The National Prayer Breakfast, now in its fiftieth year, has been mainly a Protestant affair, with more recent overlappings into the interreligious and generalized civil religion. Always addressed by the President, the breakfast gathers most members of Congress and hundreds of others variously linked to national leadership. This year, Pope John Paul II was invited to address the breakfast and, while he could not be present in person, he sent an extended message that was read by the Apostolic Nuncio, Archbishop Gabriel Montalvo. The Pope began with, “Christ yesterday and today, the beginning and the end, Alpha and Omega; all time belongs to him and all the ages; to him be glory and power through every age for ever. Amen.” Then followed reflections on the way of salvation, Christian unity, the responsibility of the U.S. in world history, and the strengths and temptations of democracy. Herewith some excerpts:
Two weeks ago, leaders from Christian denominations worldwide joined me in opening the Holy Door at the basilica of Saint Paul, and together we crossed its threshold. That was an eloquent sign of our commitment to ensure that, in the millennium just beginning, Christians will give ever fuller expression to that unity which is Christ’s gift to his Church, so that together we may cross the threshold of hope in openness to the future which God in his providence holds out to us.
This great project—the building of a world more worthy of the human person, a society which can foster a renaissance of the human spirit—calls also for that sense of moral responsibility which flows from commitment to truth: “walking the path of truth,” as the Apostle John puts it (3 John 3). And such a moral responsibility, by its very nature, cannot be reduced to a purely private matter. The light of Christ should illumine every thought, word, and action of believers; there is no area of personal or social life which it is not meant to penetrate, enliven, and make fruitful. The spread of a purely utilitarian approach to the great moral issues of public life points to the urgent need for a rigorous and reasoned public discourse about the moral norms that are the foundation of any just society. A living relationship with the truth, Scripture teaches, is the very source and condition of authentic and lasting freedom (cf. John 8:32).
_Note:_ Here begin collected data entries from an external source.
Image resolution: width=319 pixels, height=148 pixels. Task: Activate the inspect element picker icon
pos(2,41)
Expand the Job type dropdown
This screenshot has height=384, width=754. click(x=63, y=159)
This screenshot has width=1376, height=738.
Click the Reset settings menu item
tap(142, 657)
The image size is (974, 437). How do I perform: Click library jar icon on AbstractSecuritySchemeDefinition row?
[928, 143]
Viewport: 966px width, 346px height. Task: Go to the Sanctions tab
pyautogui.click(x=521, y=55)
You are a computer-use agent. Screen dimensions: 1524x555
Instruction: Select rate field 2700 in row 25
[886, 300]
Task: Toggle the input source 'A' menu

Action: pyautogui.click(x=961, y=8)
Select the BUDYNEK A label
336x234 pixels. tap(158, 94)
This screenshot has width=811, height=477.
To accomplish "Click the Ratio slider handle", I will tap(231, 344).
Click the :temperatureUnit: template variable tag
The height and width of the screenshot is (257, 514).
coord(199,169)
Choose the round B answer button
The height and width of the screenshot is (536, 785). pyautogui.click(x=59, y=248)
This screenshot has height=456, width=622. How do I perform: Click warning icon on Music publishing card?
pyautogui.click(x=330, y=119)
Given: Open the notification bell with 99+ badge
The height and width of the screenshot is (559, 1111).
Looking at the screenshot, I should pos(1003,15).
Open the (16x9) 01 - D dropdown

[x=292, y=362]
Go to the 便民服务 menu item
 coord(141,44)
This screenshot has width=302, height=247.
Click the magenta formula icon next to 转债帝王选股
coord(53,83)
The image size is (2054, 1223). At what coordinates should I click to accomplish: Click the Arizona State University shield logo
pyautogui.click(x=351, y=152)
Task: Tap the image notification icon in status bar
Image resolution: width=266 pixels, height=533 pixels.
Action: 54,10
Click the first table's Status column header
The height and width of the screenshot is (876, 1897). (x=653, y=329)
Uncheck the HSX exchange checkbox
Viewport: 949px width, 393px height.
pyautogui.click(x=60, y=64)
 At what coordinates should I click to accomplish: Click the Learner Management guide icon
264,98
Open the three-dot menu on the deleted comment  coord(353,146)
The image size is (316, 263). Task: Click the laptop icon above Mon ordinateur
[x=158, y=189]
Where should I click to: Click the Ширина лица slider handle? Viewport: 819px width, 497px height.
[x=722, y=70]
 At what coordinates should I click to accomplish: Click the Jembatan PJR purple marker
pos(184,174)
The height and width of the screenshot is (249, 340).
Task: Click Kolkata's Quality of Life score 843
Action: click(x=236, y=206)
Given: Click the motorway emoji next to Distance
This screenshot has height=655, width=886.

Your nation was built as an experiment in ordered freedom, an experiment in which the exercise of individual freedom would contribute to the common good. The American separation of Church and State as institutions was accompanied from the beginning of your Republic by the conviction that strong religious faith, and the public expression of religiously informed judgments, contribute significantly to the moral health of the body politic. Within the fabric of your national life a particular moral authority has been entrusted to you who are invested with political responsibility as representatives of the American people. In the great Western democratic tradition, men and women in political life are servants of the polis in its fullest sense—as a moral and civil commonwealth. They are not mere brokers of power in a political process taking place in a vacuum, cut off from private and public morality. Leadership in a true democracy involves much more than simply the mastering of techniques of political “management”: your vocation as “representatives” calls for vision, wisdom, a spirit of contemplation, and a passion for justice and truth.
Looking back on my own lifetime, I am convinced that the epoch-making changes taking place and the challenges appearing at the dawn of this new millennium call for just such a “prophetic” function on the part of religious believers in public life. And, may I say, this is particularly true of you who represent the American people, with their rich heritage of commitment to freedom and equality under the law, their spirit of independence and commitment to the common good, their self-reliance and generosity in sharing their God-given gifts. In the century just ended, this heritage became synonymous with freedom itself for people throughout the world, as they sought to cast off the shackles of totalitarianism and to live in freedom. As one who is personally grateful for what America did for the world in the darkest days of the twentieth century, allow me to ask: will America continue to inspire people to build a truly better world, a world in which freedom is ordered to truth and goodness? Or will America offer the example of a pseudo-freedom, which, detached from the moral norms that give life direction and fruitfulness, turns in practice into a narrow and ultimately inhuman self-enslavement, one which smothers people’s spirits and dissolves the foundations of social life?
These questions pose themselves in a particularly sharp way when we confront the urgent issue of protecting every human being’s inalienable right to life from conception until natural death. This is the great civil rights issue of our time, and the world looks to the United States for leadership in cherishing every human life and in providing legal protection for all the members of the human community, but especially those who are weakest and most vulnerable.
For religious believers who bear political responsibility, our times offer a daunting yet exhilarating challenge. I would go so far as to say that their task is to save democracy from self-destruction. Democracy is our best opportunity to promote the values that will make the world a better place for everyone, but a society which exalts individual choice as the ultimate source of truth undermines the very foundation of democracy.
If there is no objective moral order which everyone must respect, and if each individual is expected to supply his or her own truth and ethic of life, there remains only the path of contractual mechanisms as the way of organizing our living together in society. In such a society the strong will prevail and the weak will be swept aside. As I have written elsewhere, “If there is no ultimate truth to guide and direct political action, then ideas and convictions can easily be manipulated for reasons of power. As history demonstrates, a democracy without values easily turns into open or thinly disguised totalitarianism” (Centesimus Annus).